- EXERCISE OBJECTIVE: Word for word, repeat each record that follows.

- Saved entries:
__________________________________________________

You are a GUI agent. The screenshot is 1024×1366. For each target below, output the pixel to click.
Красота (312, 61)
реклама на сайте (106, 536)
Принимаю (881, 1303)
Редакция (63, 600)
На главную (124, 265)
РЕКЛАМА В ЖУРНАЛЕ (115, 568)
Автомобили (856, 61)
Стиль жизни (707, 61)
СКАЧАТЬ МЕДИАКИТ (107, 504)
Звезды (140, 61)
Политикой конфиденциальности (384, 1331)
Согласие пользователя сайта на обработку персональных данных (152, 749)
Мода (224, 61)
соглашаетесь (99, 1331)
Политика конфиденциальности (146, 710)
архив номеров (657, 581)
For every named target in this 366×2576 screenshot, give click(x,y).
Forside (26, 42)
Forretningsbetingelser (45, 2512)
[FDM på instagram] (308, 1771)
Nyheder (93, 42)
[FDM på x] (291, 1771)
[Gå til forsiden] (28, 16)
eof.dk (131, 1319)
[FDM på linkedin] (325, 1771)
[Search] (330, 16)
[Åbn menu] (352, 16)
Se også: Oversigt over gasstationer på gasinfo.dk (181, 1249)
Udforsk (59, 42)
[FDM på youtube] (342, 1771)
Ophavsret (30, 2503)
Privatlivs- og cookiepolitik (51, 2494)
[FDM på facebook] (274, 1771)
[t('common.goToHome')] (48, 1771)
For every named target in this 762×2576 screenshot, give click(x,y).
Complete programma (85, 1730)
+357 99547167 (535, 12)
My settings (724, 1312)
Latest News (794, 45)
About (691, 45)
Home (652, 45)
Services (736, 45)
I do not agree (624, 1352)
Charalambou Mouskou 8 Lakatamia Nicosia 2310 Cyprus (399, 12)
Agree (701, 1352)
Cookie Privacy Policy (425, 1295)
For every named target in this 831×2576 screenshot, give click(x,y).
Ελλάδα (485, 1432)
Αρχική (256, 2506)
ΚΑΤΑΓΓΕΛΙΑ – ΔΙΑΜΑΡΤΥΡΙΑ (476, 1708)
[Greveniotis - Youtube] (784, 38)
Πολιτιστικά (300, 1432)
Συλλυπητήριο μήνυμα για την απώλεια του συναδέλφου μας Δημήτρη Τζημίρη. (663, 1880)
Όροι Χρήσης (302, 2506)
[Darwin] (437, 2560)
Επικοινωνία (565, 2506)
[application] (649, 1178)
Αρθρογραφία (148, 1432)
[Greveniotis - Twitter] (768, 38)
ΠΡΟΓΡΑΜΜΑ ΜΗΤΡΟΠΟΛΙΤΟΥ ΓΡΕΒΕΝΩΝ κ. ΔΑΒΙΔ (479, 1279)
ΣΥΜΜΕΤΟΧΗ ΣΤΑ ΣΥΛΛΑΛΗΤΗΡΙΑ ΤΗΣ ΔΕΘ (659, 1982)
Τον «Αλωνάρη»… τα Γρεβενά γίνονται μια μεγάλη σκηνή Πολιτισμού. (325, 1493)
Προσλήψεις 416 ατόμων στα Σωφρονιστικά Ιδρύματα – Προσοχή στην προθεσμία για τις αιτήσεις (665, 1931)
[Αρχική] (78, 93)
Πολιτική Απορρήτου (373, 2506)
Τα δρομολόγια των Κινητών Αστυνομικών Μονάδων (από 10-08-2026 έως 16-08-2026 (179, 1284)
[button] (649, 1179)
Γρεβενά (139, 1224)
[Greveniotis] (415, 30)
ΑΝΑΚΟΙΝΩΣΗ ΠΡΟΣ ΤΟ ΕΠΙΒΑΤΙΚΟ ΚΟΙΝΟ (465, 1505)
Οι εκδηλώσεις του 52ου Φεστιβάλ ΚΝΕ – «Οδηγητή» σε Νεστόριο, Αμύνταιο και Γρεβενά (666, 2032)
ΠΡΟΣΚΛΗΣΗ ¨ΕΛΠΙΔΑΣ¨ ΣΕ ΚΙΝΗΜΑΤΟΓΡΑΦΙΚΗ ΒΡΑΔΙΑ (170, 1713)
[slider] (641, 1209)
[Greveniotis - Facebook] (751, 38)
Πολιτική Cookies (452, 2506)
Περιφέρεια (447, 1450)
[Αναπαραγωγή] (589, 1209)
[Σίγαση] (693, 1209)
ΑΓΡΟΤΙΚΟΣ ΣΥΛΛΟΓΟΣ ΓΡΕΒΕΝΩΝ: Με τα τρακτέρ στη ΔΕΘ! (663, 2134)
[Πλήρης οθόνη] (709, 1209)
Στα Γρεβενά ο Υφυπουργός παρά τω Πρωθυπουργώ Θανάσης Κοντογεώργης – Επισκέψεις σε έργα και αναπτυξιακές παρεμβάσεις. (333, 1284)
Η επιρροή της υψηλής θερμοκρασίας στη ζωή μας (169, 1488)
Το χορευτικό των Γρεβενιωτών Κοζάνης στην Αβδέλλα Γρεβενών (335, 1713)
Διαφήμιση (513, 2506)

__________________________________________________

- SOLVED EXERCISE:
You are a GUI agent. The screenshot is 1024×1366. For each target below, output the pixel to click.
Красота (312, 61)
реклама на сайте (106, 536)
Принимаю (881, 1303)
Редакция (63, 600)
На главную (124, 265)
РЕКЛАМА В ЖУРНАЛЕ (115, 568)
Автомобили (856, 61)
Стиль жизни (707, 61)
СКАЧАТЬ МЕДИАКИТ (107, 504)
Звезды (140, 61)
Политикой конфиденциальности (384, 1331)
Согласие пользователя сайта на обработку персональных данных (152, 749)
Мода (224, 61)
соглашаетесь (99, 1331)
Политика конфиденциальности (146, 710)
архив номеров (657, 581)
For every named target in this 366×2576 screenshot, give click(x,y).
Forside (26, 42)
Forretningsbetingelser (45, 2512)
[FDM på instagram] (308, 1771)
Nyheder (93, 42)
[FDM på x] (291, 1771)
[Gå til forsiden] (28, 16)
eof.dk (131, 1319)
[FDM på linkedin] (325, 1771)
[Search] (330, 16)
[Åbn menu] (352, 16)
Se også: Oversigt over gasstationer på gasinfo.dk (181, 1249)
Udforsk (59, 42)
[FDM på youtube] (342, 1771)
Ophavsret (30, 2503)
Privatlivs- og cookiepolitik (51, 2494)
[FDM på facebook] (274, 1771)
[t('common.goToHome')] (48, 1771)
For every named target in this 762×2576 screenshot, give click(x,y).
Complete programma (85, 1730)
+357 99547167 (535, 12)
My settings (724, 1312)
Latest News (794, 45)
About (691, 45)
Home (652, 45)
Services (736, 45)
I do not agree (624, 1352)
Charalambou Mouskou 8 Lakatamia Nicosia 2310 Cyprus (399, 12)
Agree (701, 1352)
Cookie Privacy Policy (425, 1295)
For every named target in this 831×2576 screenshot, give click(x,y).
Ελλάδα (485, 1432)
Αρχική (256, 2506)
ΚΑΤΑΓΓΕΛΙΑ – ΔΙΑΜΑΡΤΥΡΙΑ (476, 1708)
[Greveniotis - Youtube] (784, 38)
Πολιτιστικά (300, 1432)
Συλλυπητήριο μήνυμα για την απώλεια του συναδέλφου μας Δημήτρη Τζημίρη. (663, 1880)
Όροι Χρήσης (302, 2506)
[Darwin] (437, 2560)
Επικοινωνία (565, 2506)
[application] (649, 1178)
Αρθρογραφία (148, 1432)
[Greveniotis - Twitter] (768, 38)
ΠΡΟΓΡΑΜΜΑ ΜΗΤΡΟΠΟΛΙΤΟΥ ΓΡΕΒΕΝΩΝ κ. ΔΑΒΙΔ (479, 1279)
ΣΥΜΜΕΤΟΧΗ ΣΤΑ ΣΥΛΛΑΛΗΤΗΡΙΑ ΤΗΣ ΔΕΘ (659, 1982)
Τον «Αλωνάρη»… τα Γρεβενά γίνονται μια μεγάλη σκηνή Πολιτισμού. (325, 1493)
Προσλήψεις 416 ατόμων στα Σωφρονιστικά Ιδρύματα – Προσοχή στην προθεσμία για τις αιτήσεις (665, 1931)
[Αρχική] (78, 93)
Πολιτική Απορρήτου (373, 2506)
Τα δρομολόγια των Κινητών Αστυνομικών Μονάδων (από 10-08-2026 έως 16-08-2026 (179, 1284)
[button] (649, 1179)
Γρεβενά (139, 1224)
[Greveniotis] (415, 30)
ΑΝΑΚΟΙΝΩΣΗ ΠΡΟΣ ΤΟ ΕΠΙΒΑΤΙΚΟ ΚΟΙΝΟ (465, 1505)
Οι εκδηλώσεις του 52ου Φεστιβάλ ΚΝΕ – «Οδηγητή» σε Νεστόριο, Αμύνταιο και Γρεβενά (666, 2032)
ΠΡΟΣΚΛΗΣΗ ¨ΕΛΠΙΔΑΣ¨ ΣΕ ΚΙΝΗΜΑΤΟΓΡΑΦΙΚΗ ΒΡΑΔΙΑ (170, 1713)
[slider] (641, 1209)
[Greveniotis - Facebook] (751, 38)
Πολιτική Cookies (452, 2506)
Περιφέρεια (447, 1450)
[Αναπαραγωγή] (589, 1209)
[Σίγαση] (693, 1209)
ΑΓΡΟΤΙΚΟΣ ΣΥΛΛΟΓΟΣ ΓΡΕΒΕΝΩΝ: Με τα τρακτέρ στη ΔΕΘ! (663, 2134)
[Πλήρης οθόνη] (709, 1209)
Στα Γρεβενά ο Υφυπουργός παρά τω Πρωθυπουργώ Θανάσης Κοντογεώργης – Επισκέψεις σε έργα και αναπτυξιακές παρεμβάσεις. (333, 1284)
Η επιρροή της υψηλής θερμοκρασίας στη ζωή μας (169, 1488)
Το χορευτικό των Γρεβενιωτών Κοζάνης στην Αβδέλλα Γρεβενών (335, 1713)
Διαφήμιση (513, 2506)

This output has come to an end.